Book Review: The Boy at the End of the World, by Greg Van Eekhout (Bloomsbury Children's Books, 2011)

Recommended for ages 9-12

Yes, it's another boy book - I have two of them, naturally my reading will be influenced by them. But I've got more girl books on the horizon, even princessy stuff. Honest.

I was hoping to like this one more. It took me longer to like it than I expected, especially since I'd been excited about reading this book for a while. I can't yet put my finger on what it was that didn't tune me in right away, because it's an interesting enough book.

Fisher, a preteen boy from what we are led to guess, wakes up in a pod in a shelter. There is destruction all around him, and he sees other beings like him lying dead in similar pods. The only other living being is a robot, from whom he runs. The robot catches up with him and tells the boy that his name is Fisher and he's the only survivor of the human race.

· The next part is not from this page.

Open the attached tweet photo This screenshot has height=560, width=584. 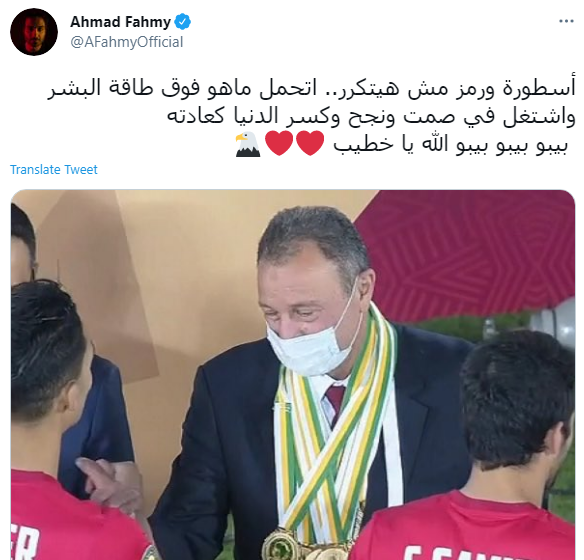(293, 375)
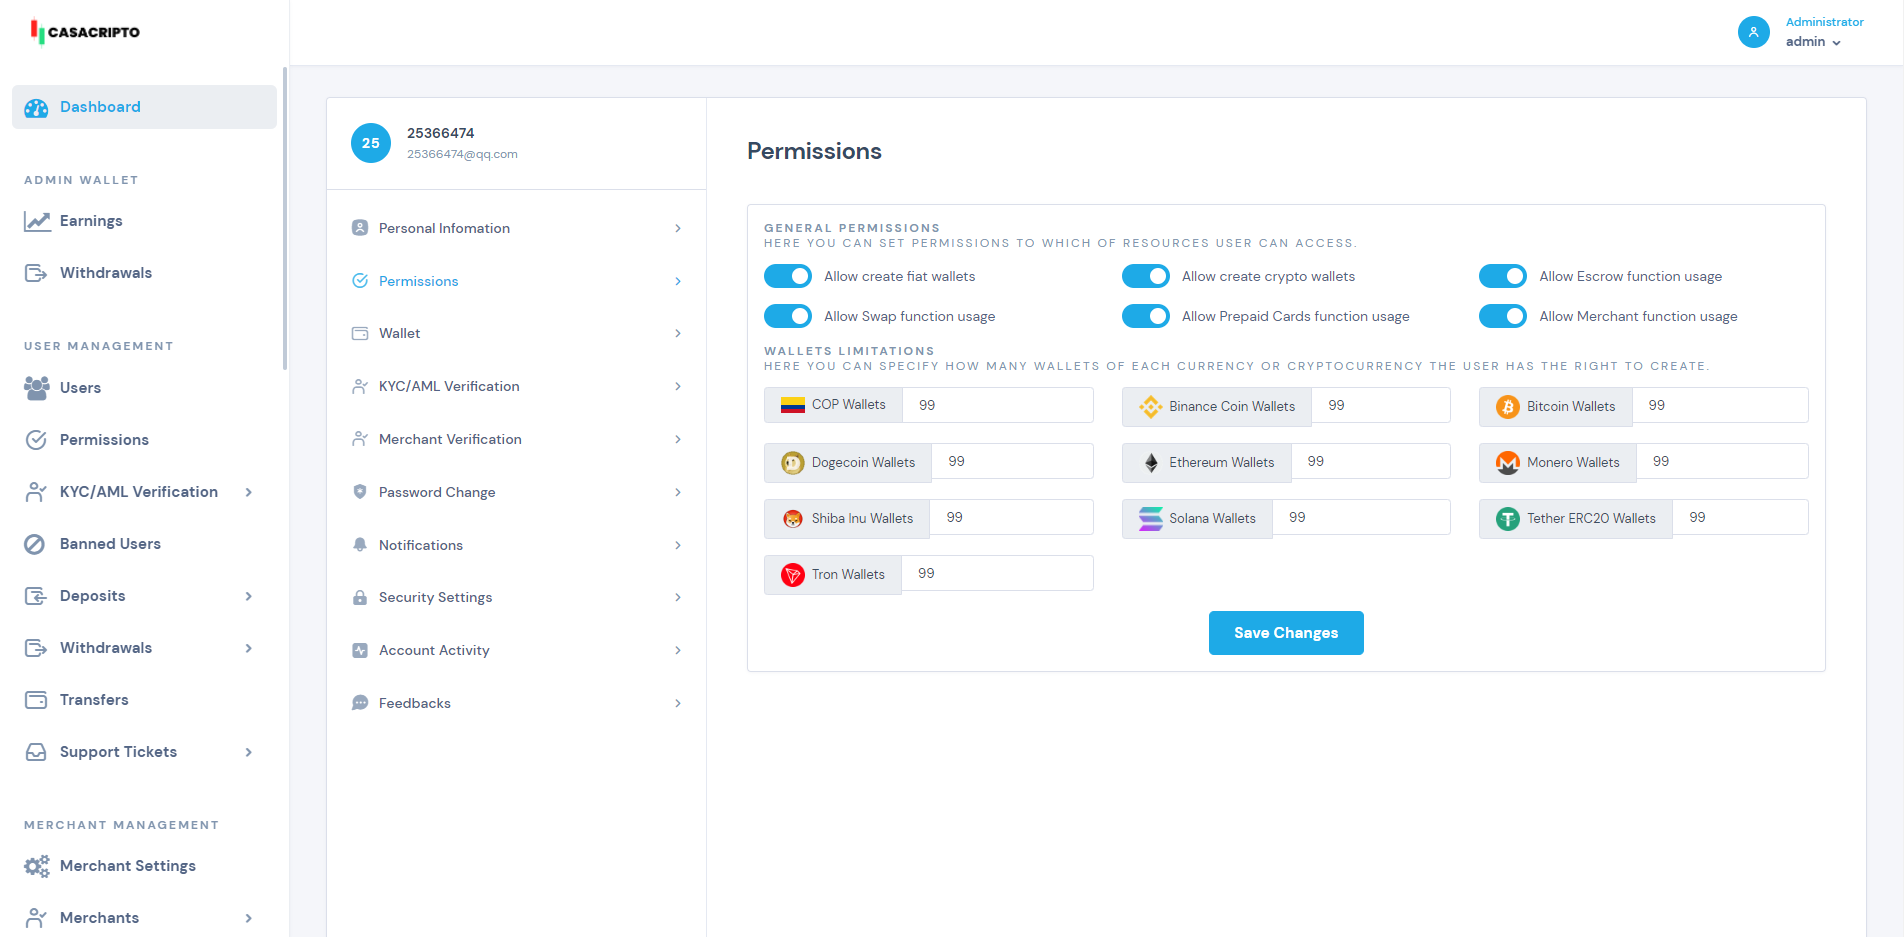Open Transfers in the sidebar
This screenshot has height=937, width=1904.
coord(94,700)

It's the usual post-apocalyptic story. Humans went and ruined the earth and nature's taken her planet back. This time, humans genetically engineered humans and animals and put them in gel-filled pods, with robots to oversee their care, until such tiime came that they could all be reawakened and recreate society. The humans were programmed with specific survival skills that would help them create a community. Fisher, he learns, has been programmed to be a fisherman. Click, the name he gives his robot companion, tells Fisher that he has been tasked with helping Fisher "continue existing".

Fisher heads off to find another Ark - the name of the facilities where the humans and animals were kept in hibernation - with Click and a pygmy mammoth they meet on their travels (and who Fisher names Protein, because his first thought was to eat the mammoth). They also meet up with a group of genetically engineered, intelligent prairie dogs who hate humans because of what they did to the planet and to the prairie dogs.

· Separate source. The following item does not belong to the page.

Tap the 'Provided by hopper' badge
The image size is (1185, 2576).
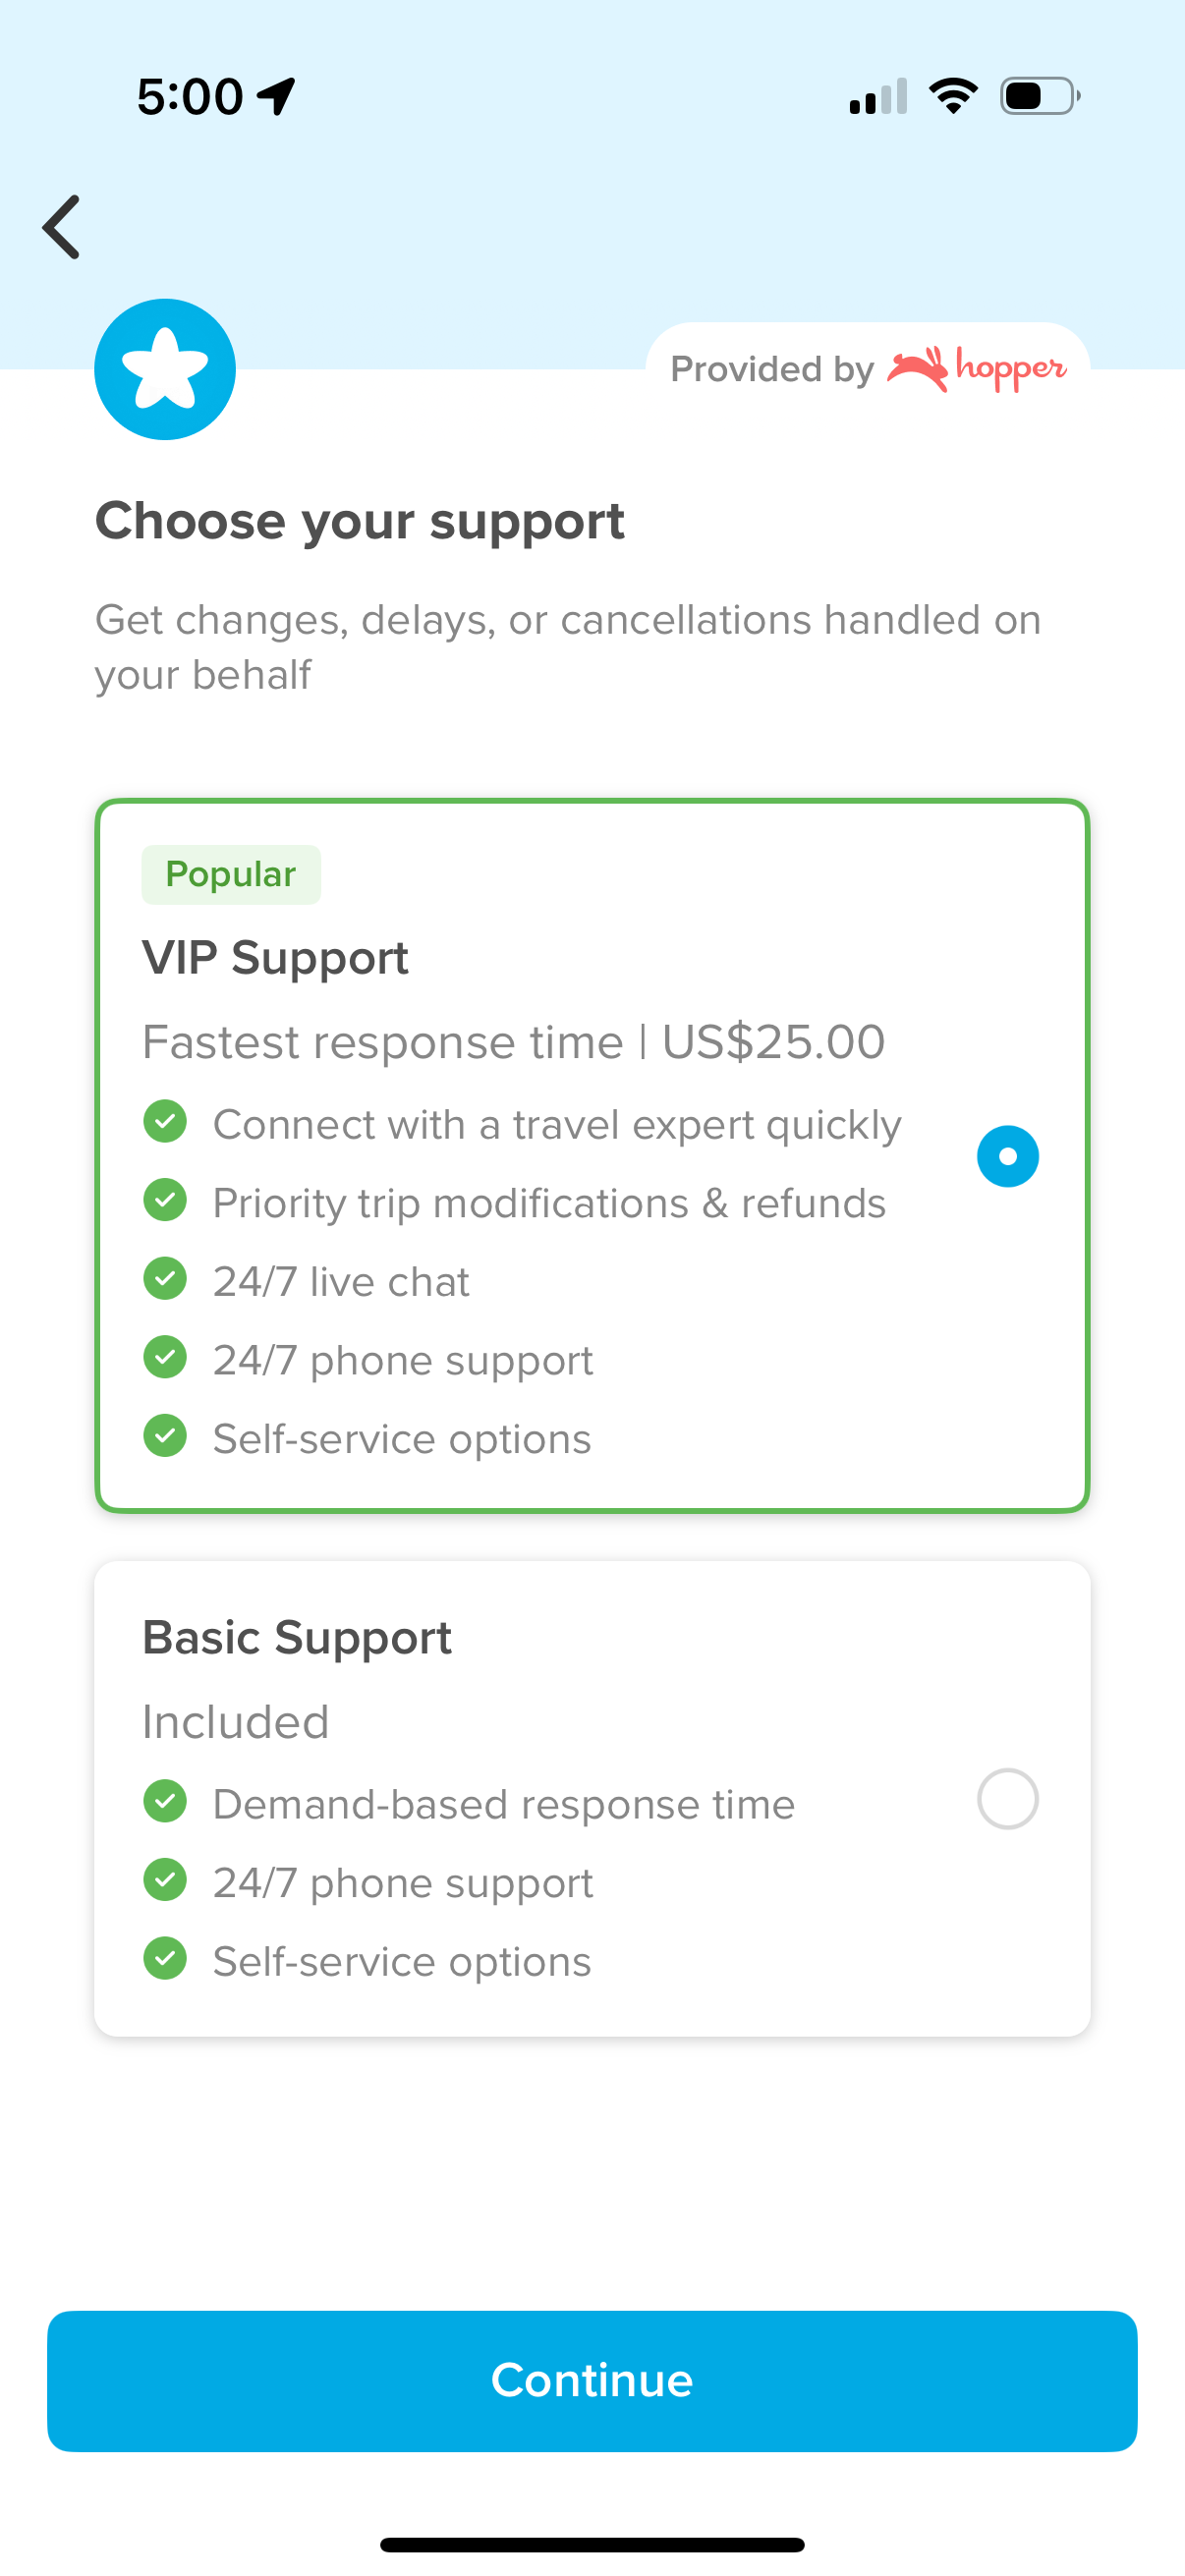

It's a survivalist tale, and that is where the interest lies. Fisher, created with one set of skills, learns and adapts as the book progresses. He is born little more than a blank slate and we see not only an intelligence develop, but an emotional intellect. The characters they meet aren't cute and cuddly (even Protein is a fan of dropping dung right and left throughout the book), and sometimes, they're downright chilling.

I think where the book stumbles lies in its background story. It is difficult to write a postapocalyptic tale without sounding like hundreds of other books on the market, and the "humans and technology bad, nature good" call to action beats the reader over the head throughout the book. Humans bring the planet to the brink of environmental collapse, so they leave the rest of the planet to deal with it while they go into hiding until the coast is clear. The technology that humans created to save them ultimately turns on them and brings the race to the point of near-extinction, further painting us as hapless ne'er do wells.

Maybe a younger, less jaded audience won't read it through the same eyes as I will - but then again, this is a generation that has been fed this storyline since they were babies. Think Happy Feet, a movie that deceptively sold us a cute story about a penguin who didn't fit in, and gave us a Greenpeace horror movie halfway through the picture. Think of Wall-E, where we were drowning our society in junk, so we had to go into space to get away from it.

I don't want it to sound like I didn't like this book, because I did. I think older middle grade readers, around the 9- and 10-year old mark, will grab onto Fisher as a hero they can identify with as a young boy who needs to learn to survive, and who has a robot companion. And a mammoth. Fisher's society is a society that kids today can understand and relate to, with a marriage of technology and environmental awareness.

Greg Van Eekhout knows how to write for kids - he has a Masters in Education and spent ten years developing online curricula for K-12 and college students. He is kid- and teacher-accessible, offering teachers tips on having author events at schools (and libraries), and providing his e-mail address to be contacted about school visits. He offers two presentations that he follows in his appearances. His website is geared toward grownups who are interested in reading his reviews, about his books, and where he'll be next.

Full disclosure: This is a Bloomsbury book; I got it from work and I am not promoting the book for work. This is solely my opinion.